**TASKS TO CARRY OUT:**
(a) According to the passage on Vancouver's Empty Home Tax, what penalty does an owner face, besides the 1% tax, for not submitting a declaration?
(b) The passage on Vancouver's Empty Home Tax opens by explaining why the tax is such a hot topic. List every reason it gives.

**GIVEN PASSAGE:**

........

Vancouver Empty Home Tax: Benefiting local housing, tax on foreign nationals, or just an overall tax on the lazy?

Vancouver

The Vancouver Empty Home Tax is the hottest topic right now for many different reasons.  It relates to the influx of foreign investment in properties, the locals that have multiple properties and of course anything that's a tax will always be a touchy subject regardless of where you stand.  While only implemented in the city of Vancouver, many around the United States have been discussing what kind of effect it could have on their cities.  If you're wondering what this tax is all about, read on and maybe you won't be so confused.

The tax states properties that are vacant, empty, or do not contain a principle resident will get taxed at the rate of 1% per year.  At the end of every year, property owners will have several months to file an "Empty Home Tax Declaration" where they will be asked to prove that they are principle residents meaning it's their primary residence or that the property is being rented out for at least 6 months out of each year.  If they don't meet these constraints, they'll be taxed at 1% of your property value.  And if they don't submit a declaration, they'll be charged that 1% tax anyways in addition to a $250 fine.  The bill, in response to the growing number of empty residences is trying to combat the growing rental prices as options to rent begin to dwindle from the lack of supply.  The idea is that as incentive not to get taxed, property owners will start renting out their properties which would help alleviate the renting supply issue.  Or if they live in their property themselves, they will at least contribute to the local economy.  And if they decide to leave their properties empty, at least the tax will have, "net revenues from the Empty Homes Tax" which "will be reinvested into affordable housing initiatives", according to the Vancouver city site. 

Vancouver will never formally state this, but it's widely believed that this tax is in response to foreign investment in local properties.  With uncertain futures in their home country coupled with extremely favorable immigration laws in Canada, many affluent Chinese see Canada, and specifically Vancouver in this case as a great investment opportunity.

........

**INFORMATION SHOWN:**
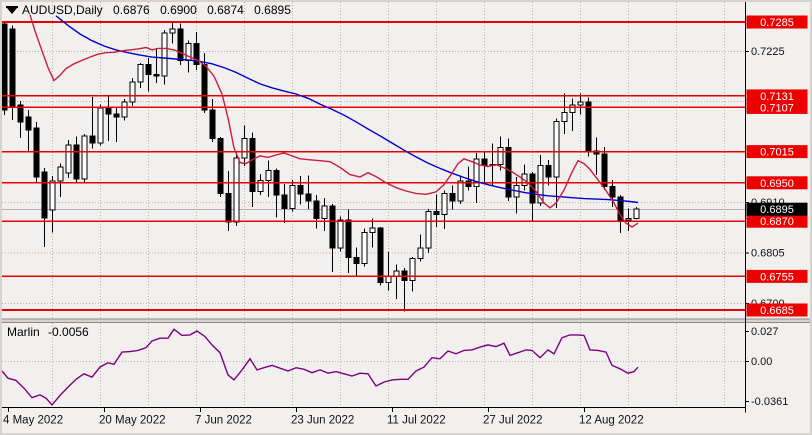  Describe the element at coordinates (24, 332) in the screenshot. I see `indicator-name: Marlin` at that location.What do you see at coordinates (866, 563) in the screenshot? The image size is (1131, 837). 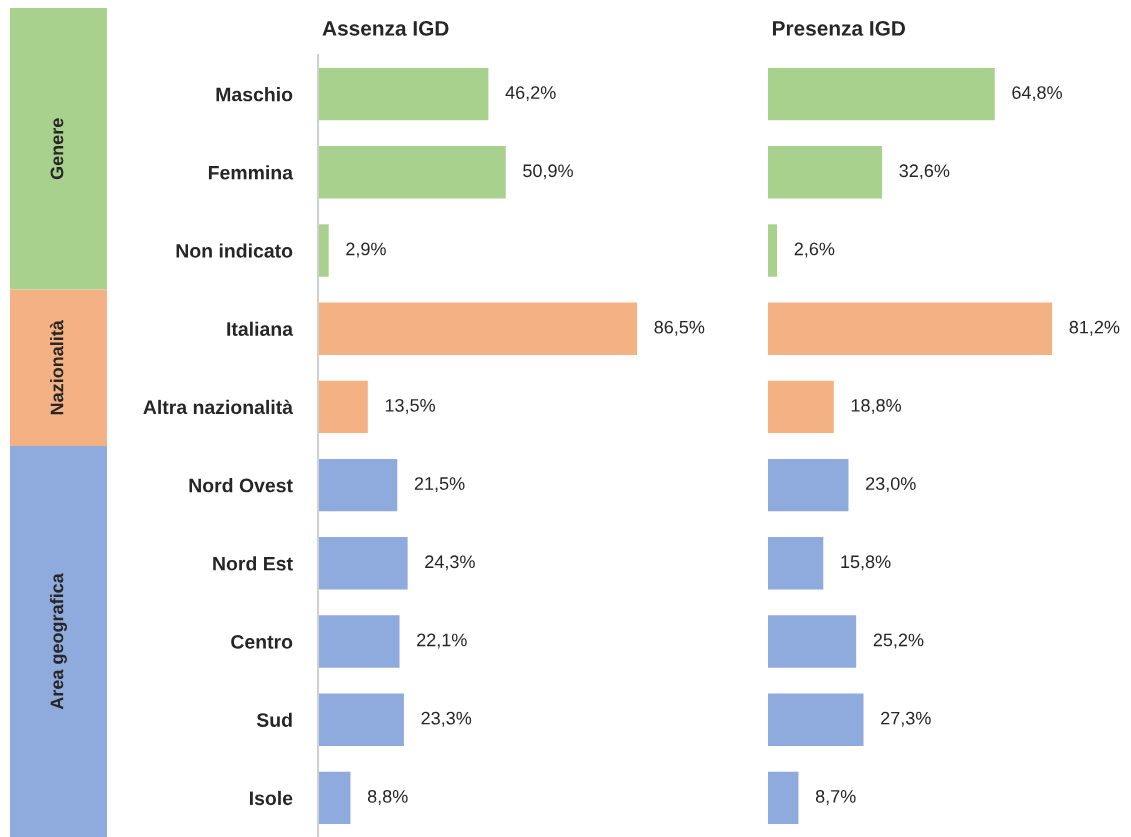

........

**RESPONSES IN ORDER:**
(a) A $250 fine.

(b)
- It relates to the influx of foreign investment in properties.
- It relates to locals who have multiple properties.
- Anything that's a tax will always be a touchy subject.